### Work to be completed:
Using the line with "981x461 pixels." as your starting point, transcribe it and each line beneath it word for word until the records run out, without pictures.

#### Provided data ####

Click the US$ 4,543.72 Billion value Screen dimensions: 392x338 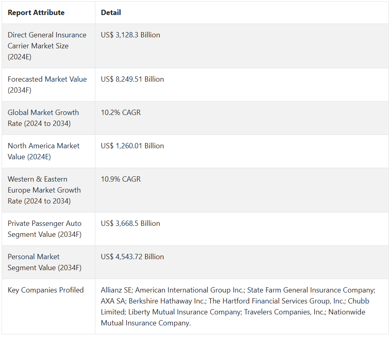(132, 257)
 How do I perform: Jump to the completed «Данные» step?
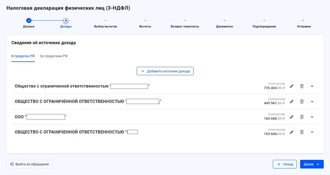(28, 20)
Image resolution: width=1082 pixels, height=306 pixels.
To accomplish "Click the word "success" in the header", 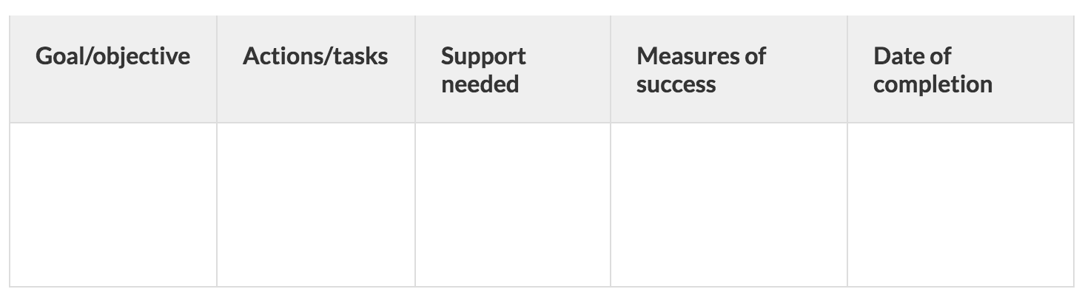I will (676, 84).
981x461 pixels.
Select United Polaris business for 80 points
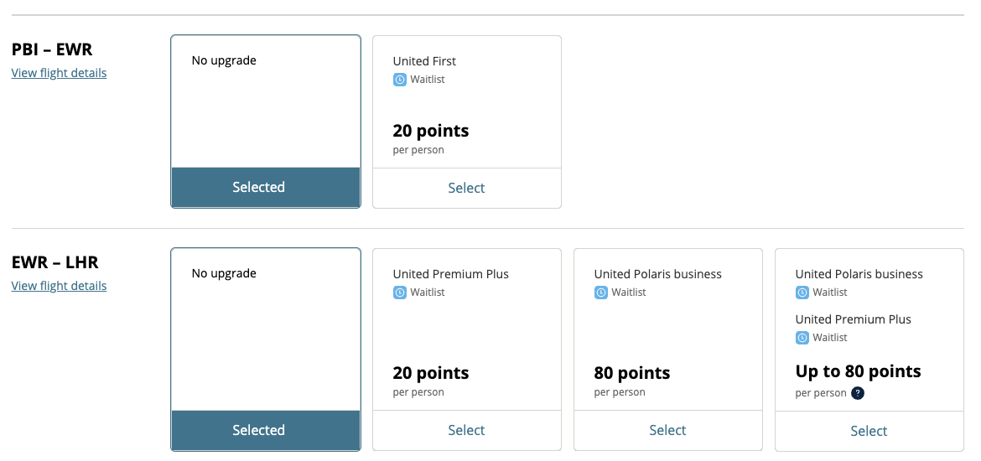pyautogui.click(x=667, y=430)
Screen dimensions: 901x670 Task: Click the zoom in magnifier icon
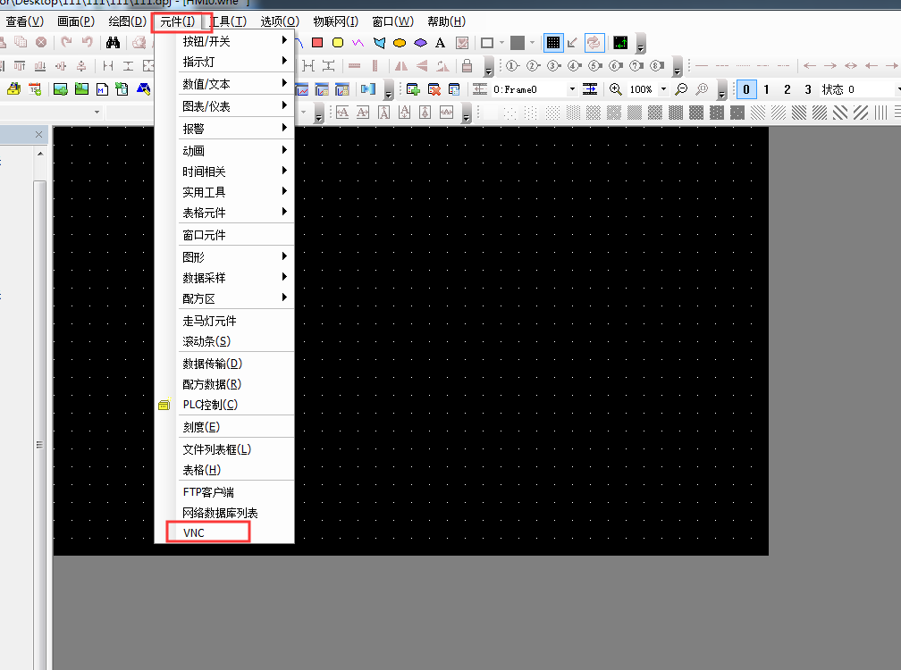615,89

####

### Written solution:
981x461 pixels.
Select United Polaris business for 80 points
pyautogui.click(x=667, y=430)
Screen dimensions: 901x670 Task: Click the zoom in magnifier icon
615,89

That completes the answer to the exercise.